▶ **Task goal**: Select from the records below every line that has the word "section" in it.

=== Extracted information ===

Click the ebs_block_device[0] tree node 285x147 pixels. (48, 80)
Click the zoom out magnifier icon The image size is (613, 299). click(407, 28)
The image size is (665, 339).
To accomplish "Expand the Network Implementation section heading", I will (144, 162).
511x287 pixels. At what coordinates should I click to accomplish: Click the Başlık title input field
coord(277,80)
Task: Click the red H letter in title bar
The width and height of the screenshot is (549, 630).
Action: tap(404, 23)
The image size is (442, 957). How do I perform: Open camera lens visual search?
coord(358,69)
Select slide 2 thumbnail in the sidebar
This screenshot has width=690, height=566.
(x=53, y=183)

===
=== Extracted information ===

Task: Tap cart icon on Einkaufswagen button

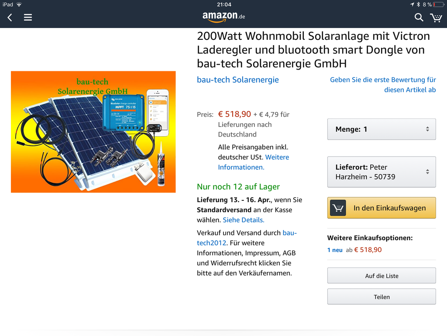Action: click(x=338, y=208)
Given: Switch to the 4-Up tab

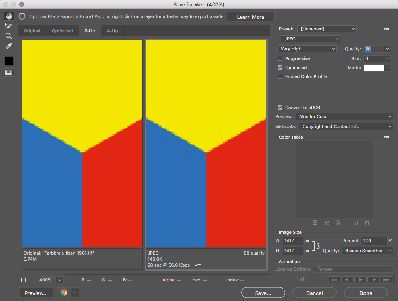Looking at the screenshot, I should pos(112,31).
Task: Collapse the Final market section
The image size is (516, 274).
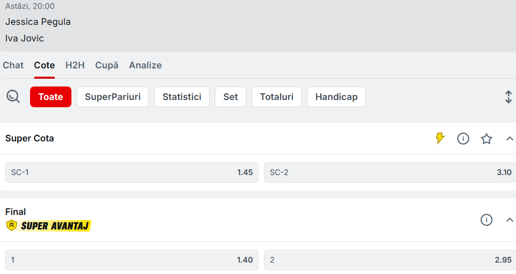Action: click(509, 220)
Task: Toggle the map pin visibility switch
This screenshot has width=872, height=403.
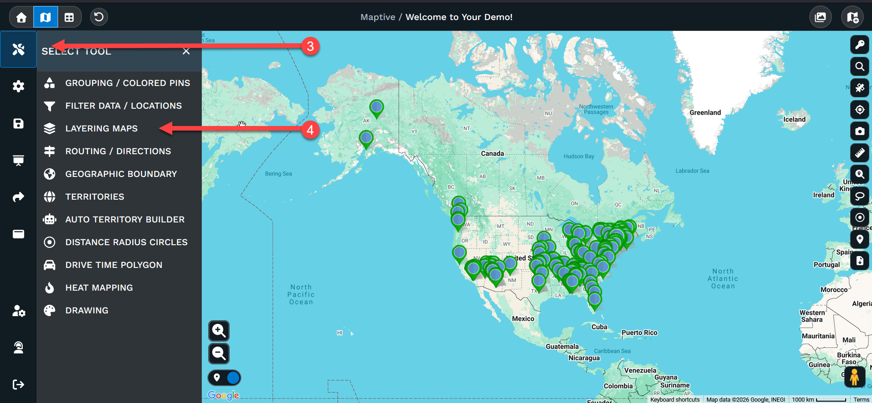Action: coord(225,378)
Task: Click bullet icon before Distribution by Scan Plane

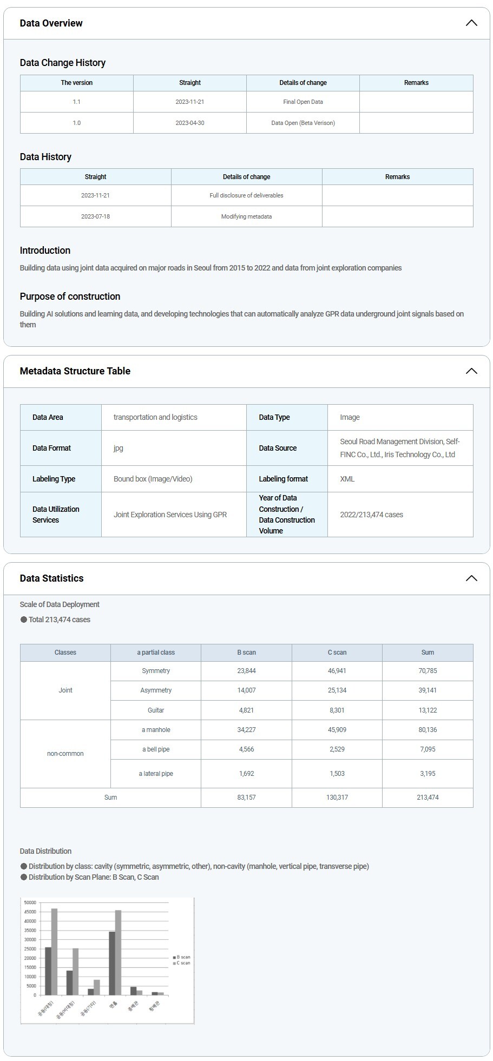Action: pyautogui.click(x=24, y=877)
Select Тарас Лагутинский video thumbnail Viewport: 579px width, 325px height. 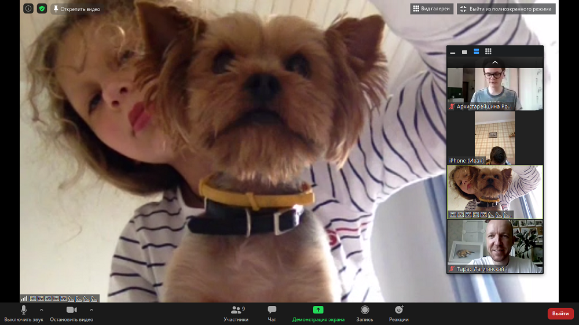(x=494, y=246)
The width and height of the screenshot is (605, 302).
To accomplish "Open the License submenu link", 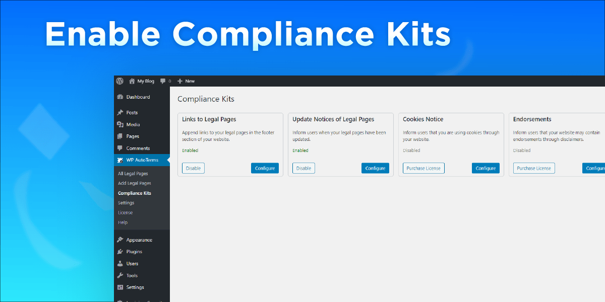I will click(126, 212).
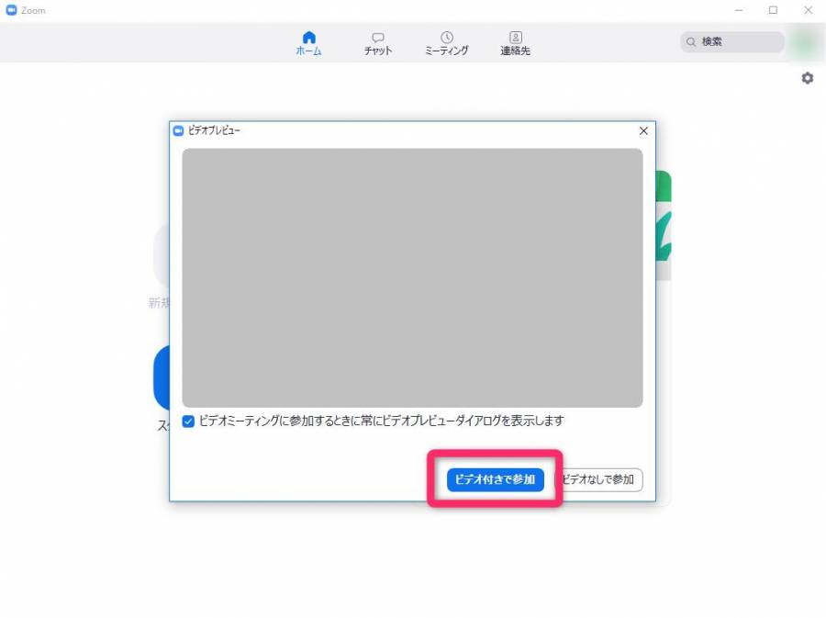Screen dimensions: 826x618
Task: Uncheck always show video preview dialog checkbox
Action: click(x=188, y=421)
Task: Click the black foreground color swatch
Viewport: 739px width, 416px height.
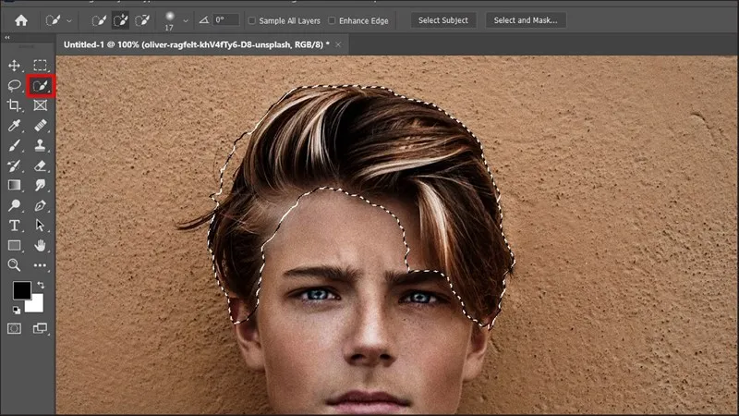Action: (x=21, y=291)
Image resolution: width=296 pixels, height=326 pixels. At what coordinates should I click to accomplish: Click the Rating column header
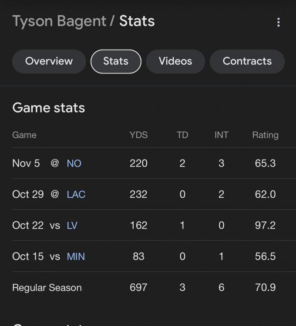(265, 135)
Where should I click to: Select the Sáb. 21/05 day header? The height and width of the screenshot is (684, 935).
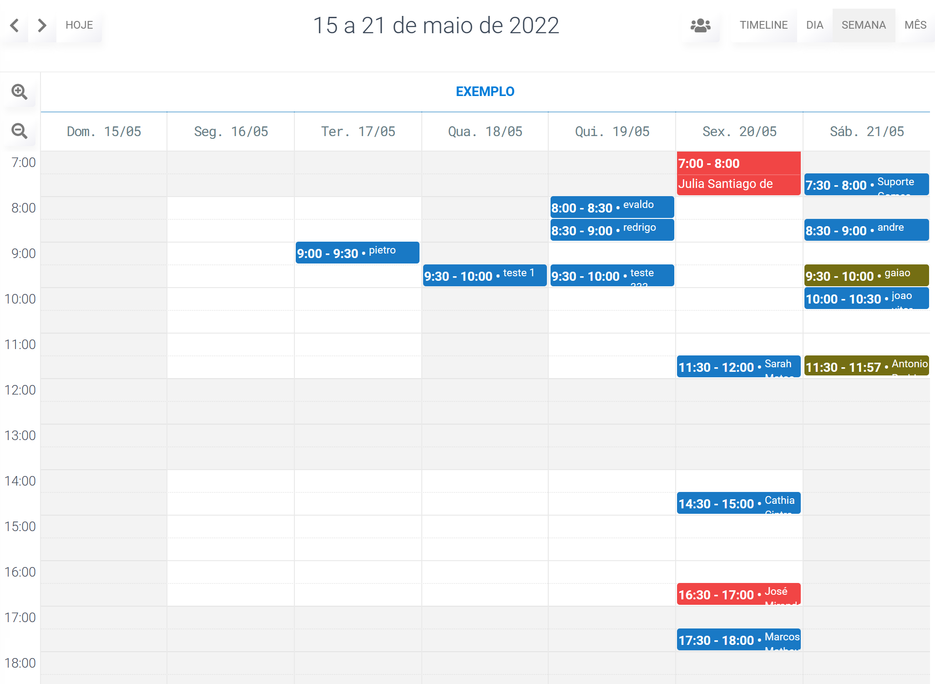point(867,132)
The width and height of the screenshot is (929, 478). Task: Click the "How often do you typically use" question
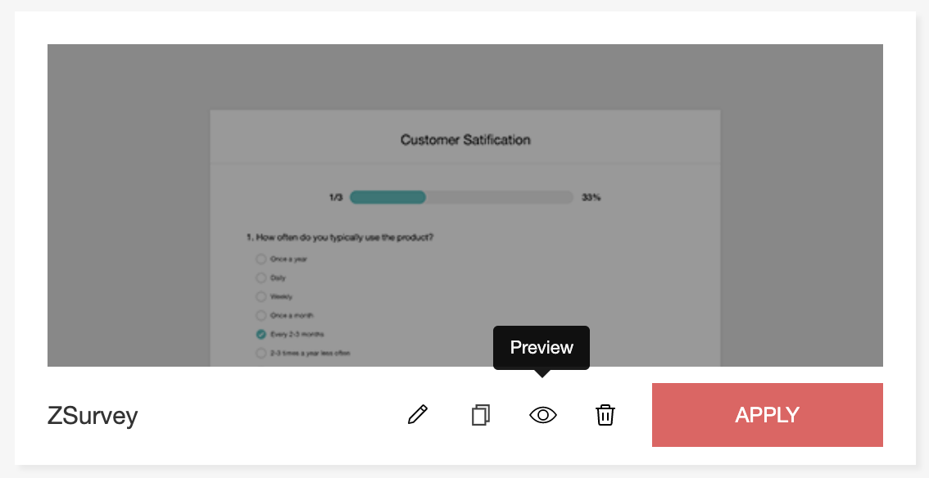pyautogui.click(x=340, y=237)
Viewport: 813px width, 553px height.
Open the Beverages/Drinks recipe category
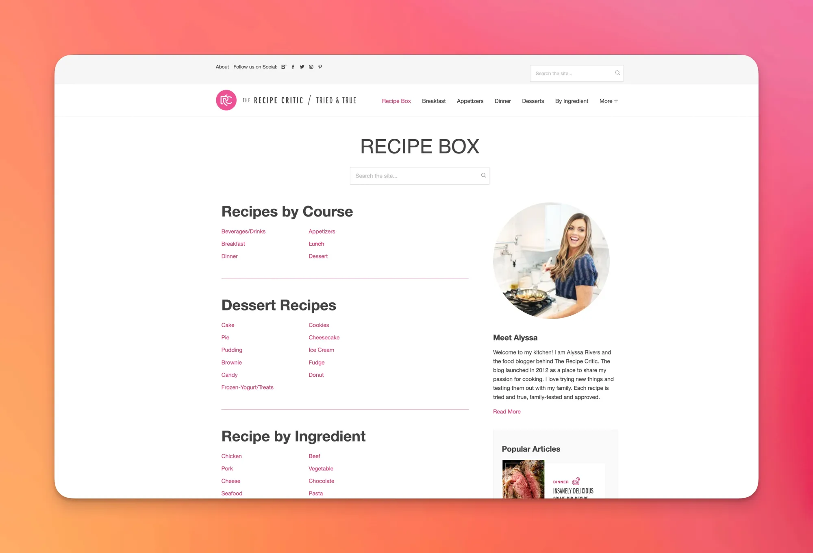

===

▶ **Your response**:
To accomplish "Expand the Network Implementation section heading", I will (144, 162).
Task: Collapse the Final market section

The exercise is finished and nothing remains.